The Blandings by P.G. Wodehouse, and George's Foot (not included in all packages)
Proving I can never gather too much P.G. Wodehouse for my liking, I bought this from the Book Depository. This is different from the Jeeves series, but I think I'll like it just as much.

 From My Birthday:

The King of the Golden River by John Ruskin and A Dog of Flanders by Louise de La Reme

This is basically a collection of short stories with illustrations. I collect many older books, so this was a welcome addition.

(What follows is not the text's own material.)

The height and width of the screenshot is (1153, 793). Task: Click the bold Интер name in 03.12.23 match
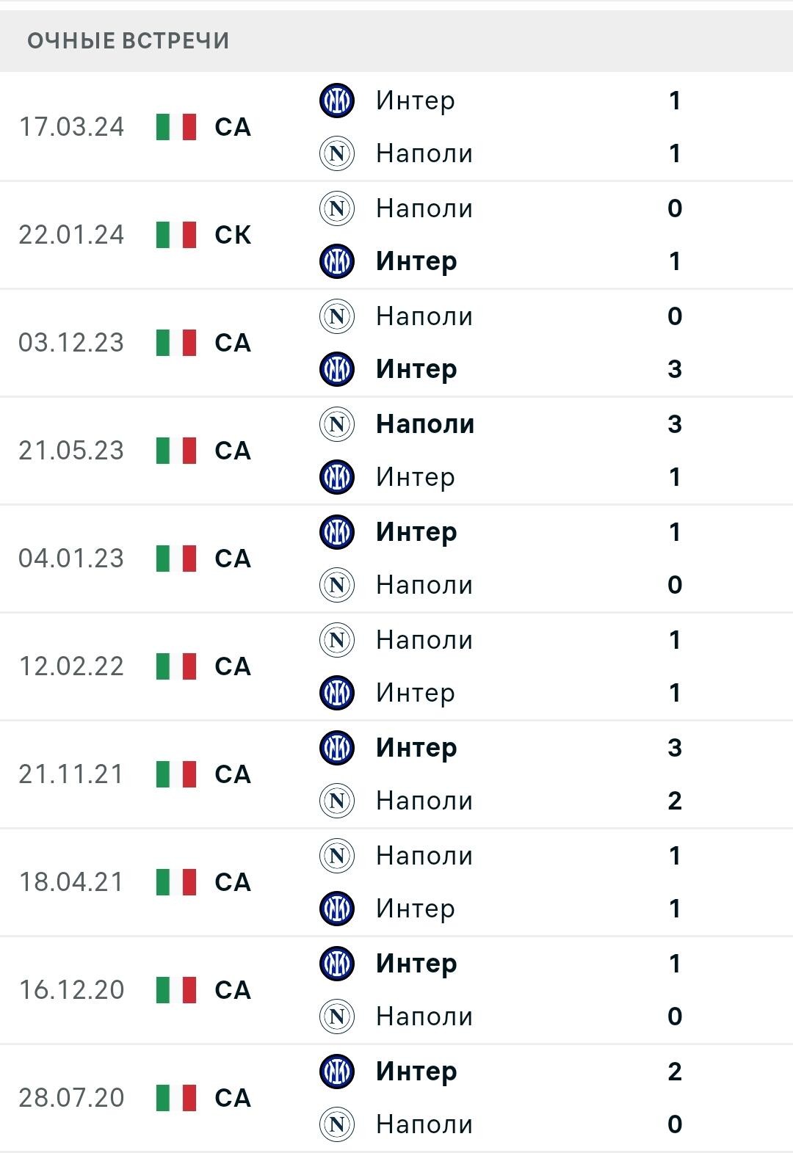416,369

the-invisible-pile Additions:

The Snow Child by Eowyn Ivey
Since I love a good fairytale retelling, and this was a Kindle Daily Deal, I snatched it up.

From NetGalley:

Faithful by Alice Hoffman
Thanks to Rita @ My View From Books's review, I learned this was a Read Now title on NetGalley. Generally I don't request books this time of year (summer is read whatever time), but given it's by one of my favorite authors and its publication date is the 1st of November, I decided to add it to my pile. FYI: this is in the Women's Fiction section of NetGalley. I loathe the term Women's Fiction- I think all fiction should be in one big category for people to sort through what they want to read.

Currently Reading:

(Covers are above)
The Grass Dancer by Susan Power
I'm impressed with it so far- I enjoy the characters. I noticed this has an endorsement from Alice Hoffman, which makes sense to me, as the author has a similar storytelling ability.

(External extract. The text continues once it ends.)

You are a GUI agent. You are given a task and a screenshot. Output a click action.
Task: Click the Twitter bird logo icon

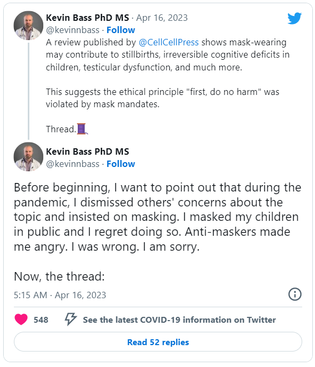coord(294,18)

The Pride of Chanur (Chanur #1) by C.J. Cherryh 
I haven't gotten far on this one because the worldbuilding is difficult to follow (and my left arm has been not so nice lately). The author throws you in the deep end and expects you to pick up everything from there- it isn't a bad thing, but when I'm in a lot of pain it's difficult to concentrate on anything other than fluffy books, as seen below.

Finished These Books:

Rating: 3ish Stars
I bought these two historical romances with some free money I picked up from a coupon from a fellow blogger. This one was the longest, but I read it in maybe two days despite its length. The fun part of this one is the heroine is fixing up an old house, which leads to some interesting situations. The bad part is, the plot is pretty far fetched and scattered- I think it's one of the most random historical romances I've read. Nonetheless, I enjoyed it.

Rating: 3ish Stars
This is a shorter length novella (approximately 140 pages) and covers all the basic historical romance plot twists. What I enjoyed most about this one was the characters.

In the Blogosphere:

I haven't been saving things as diligently the past few weeks, but I did enjoy Keertana @ Ivy Book Bindings's review of A Darker Shade of Magic by V.E. Schwab.

In My Life:

Last Wednesday was my 24th birthday, and I faced a dilemma. I have two cake recipes I really like, but I didn't want to choose between them. That's how my cake was born:

I simply halved both recipes (chocolate cake with white chocolate frosting and yellow cake with chocolate whipped frosting) and put them together. It was plenty tasty for me.

Have you read any of the books I bought before? What's your favorite cake?